The U.S. Department of Agriculture reported net U.S. pork export sales of 53,646 tonnes for the week ended Aug. 27, up 36 per cent from the previous week. China, the world’s top pork consumer, was the top buyer, snapping up 28,712 tonnes.
Chinese importers have been bringing in huge volumes of meat to fill a large domestic supply shortage after an epidemic of a deadly swine disease, African swine fever, killed millions of pigs in China.
Mexico purchased 14,705 tonnes of U.S. pork, making it the second biggest buyer last week, according to USDA data.
“China and Mexico were certainly leading the parade,” said Altin Kalo, agricultural economist for Steiner Consulting.

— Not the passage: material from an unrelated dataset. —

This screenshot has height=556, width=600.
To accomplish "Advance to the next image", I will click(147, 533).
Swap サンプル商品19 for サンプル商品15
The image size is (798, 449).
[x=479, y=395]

Chicago Mercantile Exchange October lean hogs settled up 2.85 cents at 59.25 cents/lb. and set their highest price since May 5 (all figures US$).
In the beef market, CME October live cattle futures ended down 0.55 cent at 103.925 cents/lb. October feeder cattle tumbled 1.125 cents to 138.325 cents/lb. and touched their lowest price since July 10.
Traders remain uncertain about U.S. demand for beef after the summer grilling season comes to its traditional end on the Labour Day holiday on Monday. Beef and cattle prices are often weak this time of year as demand eases.
Closures of restaurants, school cafeterias and event spaces such as hotel ballrooms due to the COVID-19 pandemic are making demand more uncertain, analysts said.
“I think the market is recognizing that we’re seeing this seasonal dip coming at us, and it’s adjusting for that,” Kalo said.
Prices for choice cuts of boxed beef fell by 67 cents, to $226.91/cwt, while select cuts slid 79 cents, to $213.03, according to USDA.
— Tom Polansek reports on agriculture and ag commodities for Reuters from Chicago.